Explicit Motor Imagery

Aim:

Explicit Motor Imagery is the process of thinking about moving without actually moving. By imagining movements, we use similar brain areas as we would when we actually move. The aim of this technique is to exercise the brain toward movement, before actually initiating a movement. This can help patients who struggle to initiate movement or who have a poor quality of movement to achieve better initiation and quality of movement. There are many ways to go through this process, including teaching people to imagine themselves performing specific movements or using guided mental imagery such as body scan meditation.

When to consider:

This treatment technique can be very useful for persons who:

  • Report being unsure of where their limb is
  • Experience pain when they think about their limb or about moving that limb
  • Experience increased pain on initiation of movement
  • When mirror treatment has not been tolerated or was found distressing

 

When not to consider:

If people have experienced significant trauma – imagining movements can sometimes evoke fear and pain. Patients with symptoms of Post traumatic stress disorder should only attempt this with an experienced clinician.

Top Tips:

Patients should be encouraged to first practice in a quiet and comfortable place to allow them to concentrate without distraction. When people begin to feel more comfortable and become skilled with this technique they can be encouraged to practice in different environments such as at work, whilst walking, etc.

People should be encouraged to imagine themselves moving, rather than watching or imagining other people moving.

Asking a patient to imagine movement at the site of pain can sometimes increase pain and become quite traumatic. Therefore, it is often helpful to begin imagined movements on the opposite side, or on the same side away from the site of pain, and gradually move toward the area of the pain.

Patients will sometimes struggle to imagine how it should feel to move the affected limb, in such instances imagined movements should be rehearsed on the unaffected side first to allow the patient to appreciate and attend to the experience. It can also sometimes be helpful for someone else to demonstrate a movement prior to the person practicing an imagined movement themselves. However, the person should always be encouraged to work towards imagining themselves moving rather than watching or imagining other people moving.

Persons should practice this technique regularly and consistently. Practice should be ideally several times a day. Patients should practice for a length of time that they feel they can adequately sustain concentration for; on days where the pain is particularly bad this may require shorter periods.

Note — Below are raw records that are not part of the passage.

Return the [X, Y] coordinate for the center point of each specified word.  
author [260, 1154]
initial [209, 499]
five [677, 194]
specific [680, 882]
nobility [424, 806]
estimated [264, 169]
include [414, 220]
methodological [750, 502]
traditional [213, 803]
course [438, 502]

This type of exercise is often a new experience for patients and there are no right and wrongs in respect to how this should feel. Patients should be steered away from making judgments as to whether they are doing it right or wrong but focus more on what they notice through the experience.

The range of imagined movement requires careful grading. Patients should not begin to imagine large movements which they know their limb is currently unable to perform, but begin with small-amplitude gentle movements.